= John Price (British Army officer) =

Major-General John Price (died November 1747) was an officer of the British Army.

==Biography==
He was the younger son of John Price of Tiptree in Essex, by his wife Judith (née Reynolds). His elder brother Robert was a serjeant-at-law and recorder of Colchester.

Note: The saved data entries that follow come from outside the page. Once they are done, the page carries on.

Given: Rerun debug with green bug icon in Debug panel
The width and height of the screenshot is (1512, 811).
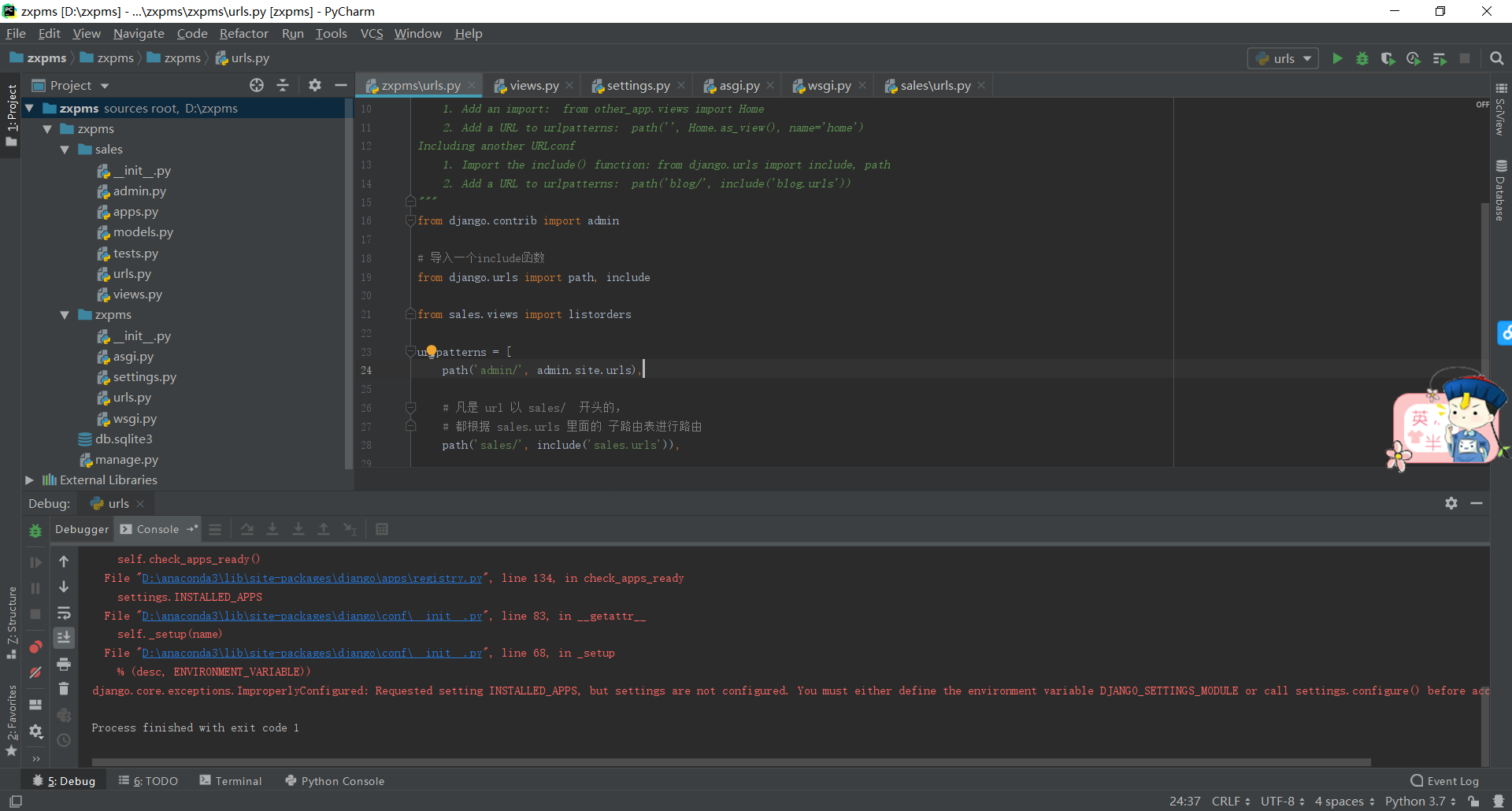Looking at the screenshot, I should [x=35, y=531].
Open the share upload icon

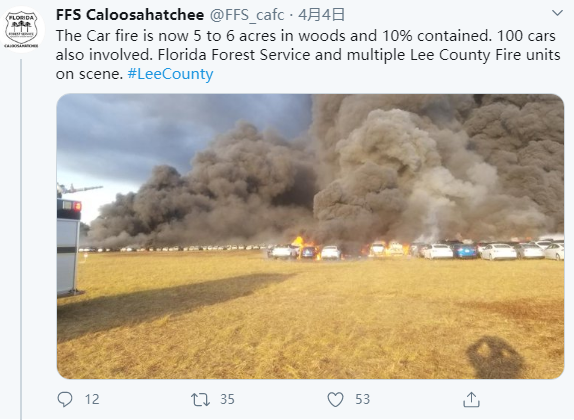pyautogui.click(x=471, y=399)
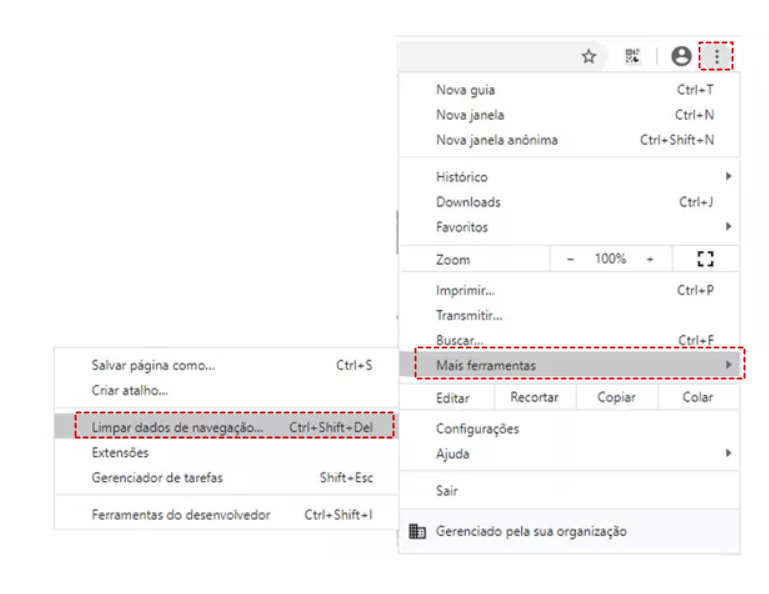Choose Gerenciador de tarefas
769x594 pixels.
157,478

Price joined the Army as an ensign in a regiment of Foot in 1706, and on 15 October 1723 was promoted to captain in the 1st Regiment of Foot Guards, ranking as a lieutenant-colonel. On 13 January 1741 he was made colonel of the newly raised 57th Regiment of Foot, later the 46th, and on 22 June 1743 he transferred to the colonelcy of the 14th Regiment of Foot. Price was promoted to brigadier-general on 6 June 1745 and commanded an infantry brigade in the Netherlands during the campaign of 1747. During the Battle of Val on 2 July his brigade was stationed in the village of Val, and for his gallantry Price was mentioned in despatches by the Duke of Cumberland.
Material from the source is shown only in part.